Rechtsanwältin Sylvia True-Bohle



Ich habe einen gebrauchten PKW von einem Händler gekauft. Der Kaufvertrag wurde mir vorab per Fax zugeschickt, ich habe ihn unterschrieben wieder zurückgesandt.
Telefonisch war vereinbart, dass der Händler als Rabatt für die Barzahlung kostenlos die fällige Inspektion macht. Dies ist jedoch im Kaufvertrag nicht erwähnt, dort steht nur "Barzahlung bei Abholung".
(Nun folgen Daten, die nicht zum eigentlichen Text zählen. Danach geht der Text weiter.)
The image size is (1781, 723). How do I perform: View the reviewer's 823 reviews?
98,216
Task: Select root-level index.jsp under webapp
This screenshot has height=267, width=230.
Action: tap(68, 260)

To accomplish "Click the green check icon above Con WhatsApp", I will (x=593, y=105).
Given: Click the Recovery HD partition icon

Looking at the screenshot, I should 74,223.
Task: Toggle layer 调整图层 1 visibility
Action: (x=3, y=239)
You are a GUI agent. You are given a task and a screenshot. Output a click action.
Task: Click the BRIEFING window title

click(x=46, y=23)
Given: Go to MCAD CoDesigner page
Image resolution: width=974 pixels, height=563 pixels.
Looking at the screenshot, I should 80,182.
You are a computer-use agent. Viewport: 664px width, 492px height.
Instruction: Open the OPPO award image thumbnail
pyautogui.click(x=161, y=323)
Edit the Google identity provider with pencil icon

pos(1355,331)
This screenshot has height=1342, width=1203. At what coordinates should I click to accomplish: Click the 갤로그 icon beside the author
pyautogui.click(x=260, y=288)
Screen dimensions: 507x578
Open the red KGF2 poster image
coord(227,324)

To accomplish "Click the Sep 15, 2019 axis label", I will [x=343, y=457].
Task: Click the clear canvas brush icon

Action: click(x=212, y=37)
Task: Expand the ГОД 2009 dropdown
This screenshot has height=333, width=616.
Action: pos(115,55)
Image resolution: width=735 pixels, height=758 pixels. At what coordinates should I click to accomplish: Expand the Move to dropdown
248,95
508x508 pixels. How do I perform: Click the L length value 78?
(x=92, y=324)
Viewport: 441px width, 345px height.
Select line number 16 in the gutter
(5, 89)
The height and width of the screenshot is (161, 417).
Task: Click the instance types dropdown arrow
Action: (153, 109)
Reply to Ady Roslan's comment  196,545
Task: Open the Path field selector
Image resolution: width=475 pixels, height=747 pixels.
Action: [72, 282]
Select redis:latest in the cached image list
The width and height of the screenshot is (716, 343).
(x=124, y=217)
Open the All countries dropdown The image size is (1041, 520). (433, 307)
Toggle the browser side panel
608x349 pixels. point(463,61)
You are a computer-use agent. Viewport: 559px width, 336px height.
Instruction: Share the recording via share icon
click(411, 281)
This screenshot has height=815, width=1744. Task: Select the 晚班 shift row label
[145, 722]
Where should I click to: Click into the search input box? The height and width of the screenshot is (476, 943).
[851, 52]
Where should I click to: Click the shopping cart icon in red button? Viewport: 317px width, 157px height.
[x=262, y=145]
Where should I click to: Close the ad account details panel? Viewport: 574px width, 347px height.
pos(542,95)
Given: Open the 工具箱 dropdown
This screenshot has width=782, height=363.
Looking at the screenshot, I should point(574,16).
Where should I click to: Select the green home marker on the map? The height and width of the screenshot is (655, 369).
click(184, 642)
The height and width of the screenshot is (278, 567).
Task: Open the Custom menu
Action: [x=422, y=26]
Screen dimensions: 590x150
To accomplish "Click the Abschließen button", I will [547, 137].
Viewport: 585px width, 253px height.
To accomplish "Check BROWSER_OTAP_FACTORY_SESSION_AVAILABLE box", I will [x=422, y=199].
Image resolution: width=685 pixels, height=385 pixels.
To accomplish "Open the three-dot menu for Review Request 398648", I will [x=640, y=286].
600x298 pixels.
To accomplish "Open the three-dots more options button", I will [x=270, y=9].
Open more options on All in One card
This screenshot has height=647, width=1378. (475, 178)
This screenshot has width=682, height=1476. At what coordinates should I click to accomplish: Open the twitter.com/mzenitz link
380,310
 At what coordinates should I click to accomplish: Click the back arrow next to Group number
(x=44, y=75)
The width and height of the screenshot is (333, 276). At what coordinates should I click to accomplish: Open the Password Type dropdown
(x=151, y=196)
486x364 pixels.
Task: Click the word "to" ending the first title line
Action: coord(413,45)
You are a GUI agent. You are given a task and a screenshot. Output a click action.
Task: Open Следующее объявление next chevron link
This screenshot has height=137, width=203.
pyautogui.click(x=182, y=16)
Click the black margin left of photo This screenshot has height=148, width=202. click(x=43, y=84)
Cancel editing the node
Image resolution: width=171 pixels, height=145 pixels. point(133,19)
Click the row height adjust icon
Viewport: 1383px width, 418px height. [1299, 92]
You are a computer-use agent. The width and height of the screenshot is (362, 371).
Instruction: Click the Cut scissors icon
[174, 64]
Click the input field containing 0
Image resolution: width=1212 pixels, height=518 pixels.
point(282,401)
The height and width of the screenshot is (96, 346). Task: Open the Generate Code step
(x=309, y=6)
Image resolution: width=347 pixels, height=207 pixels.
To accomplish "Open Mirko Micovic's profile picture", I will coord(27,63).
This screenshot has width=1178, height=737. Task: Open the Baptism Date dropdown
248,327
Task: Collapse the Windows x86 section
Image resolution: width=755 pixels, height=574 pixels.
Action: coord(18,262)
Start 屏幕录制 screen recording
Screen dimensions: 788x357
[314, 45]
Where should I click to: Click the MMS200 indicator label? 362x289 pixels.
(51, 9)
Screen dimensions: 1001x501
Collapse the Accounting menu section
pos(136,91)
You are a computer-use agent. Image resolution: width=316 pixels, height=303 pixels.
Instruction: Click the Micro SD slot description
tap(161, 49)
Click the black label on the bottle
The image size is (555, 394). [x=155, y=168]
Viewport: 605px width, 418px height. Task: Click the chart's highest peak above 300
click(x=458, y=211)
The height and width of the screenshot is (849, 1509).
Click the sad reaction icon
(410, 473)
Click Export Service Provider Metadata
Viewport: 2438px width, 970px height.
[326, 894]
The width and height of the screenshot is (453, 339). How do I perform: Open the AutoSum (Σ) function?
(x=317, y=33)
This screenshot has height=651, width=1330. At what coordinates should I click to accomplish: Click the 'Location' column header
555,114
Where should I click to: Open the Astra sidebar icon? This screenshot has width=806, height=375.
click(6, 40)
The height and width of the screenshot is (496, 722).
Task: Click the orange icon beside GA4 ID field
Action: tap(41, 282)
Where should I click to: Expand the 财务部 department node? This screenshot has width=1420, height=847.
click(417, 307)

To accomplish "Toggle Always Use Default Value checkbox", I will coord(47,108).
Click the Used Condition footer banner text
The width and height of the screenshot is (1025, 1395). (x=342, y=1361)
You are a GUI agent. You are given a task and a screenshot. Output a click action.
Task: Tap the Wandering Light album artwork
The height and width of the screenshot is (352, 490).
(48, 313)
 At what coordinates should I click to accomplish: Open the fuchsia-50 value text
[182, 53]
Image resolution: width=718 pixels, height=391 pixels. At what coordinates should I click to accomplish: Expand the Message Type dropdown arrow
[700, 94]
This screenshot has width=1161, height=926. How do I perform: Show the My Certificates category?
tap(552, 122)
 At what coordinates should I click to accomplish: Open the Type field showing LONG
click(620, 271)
Zwei Tage danach habe ich das Auto abgeholt - die Inspektion war im Checkheft vermerkt, ich habe den Kaufpreis in bar bezahlt und das Auto samt Kfz-Papiere mitgenommen.
Drei Tage später bekomme ich nun Post vom Händler mit einer Rechnung für die Inspektion, ca 150 EUR. Während der Inspektion, die in der Zwischenzeit zwischen Unterschrift des Kaufvertrages und Abholung des Autos gemacht wurde, sind geringfügige Mängel am Auto festgestellt (Glühbirnen und Dichtungen ausgetauscht) und auch ohne weitere Rückfrage kostenpflichtig behoben worden.
Insgesamt beläuft sich die Rechnung auf 260 EUR. Einen Beweis, dass da wirklich etwas gemacht wurde, habe gibt es allerdings nicht - weder lagen die alten Teile im Auto, noch gibt es sonstige Hinweise, was da repariert wurde bzw. worden sein soll.

Meine Frage nun:
Bei wem liegt die Beweislast in diesem Fall - muss ich im Streitfall vor Gericht beweisen, dass ich eine solche kostenpflichtige Inspektion / Reparatur nicht in Auftrag gegeben habe? Wie gesagt, dafür gibt es keine schriftliche Auftragserteilung meinerseits. Ich hätte mir auf jeden Fall alternative Angebote von anderen Händlern eingeholt.
Auf welche Gesetztestexte kann ich mich in diesem Fall berufen?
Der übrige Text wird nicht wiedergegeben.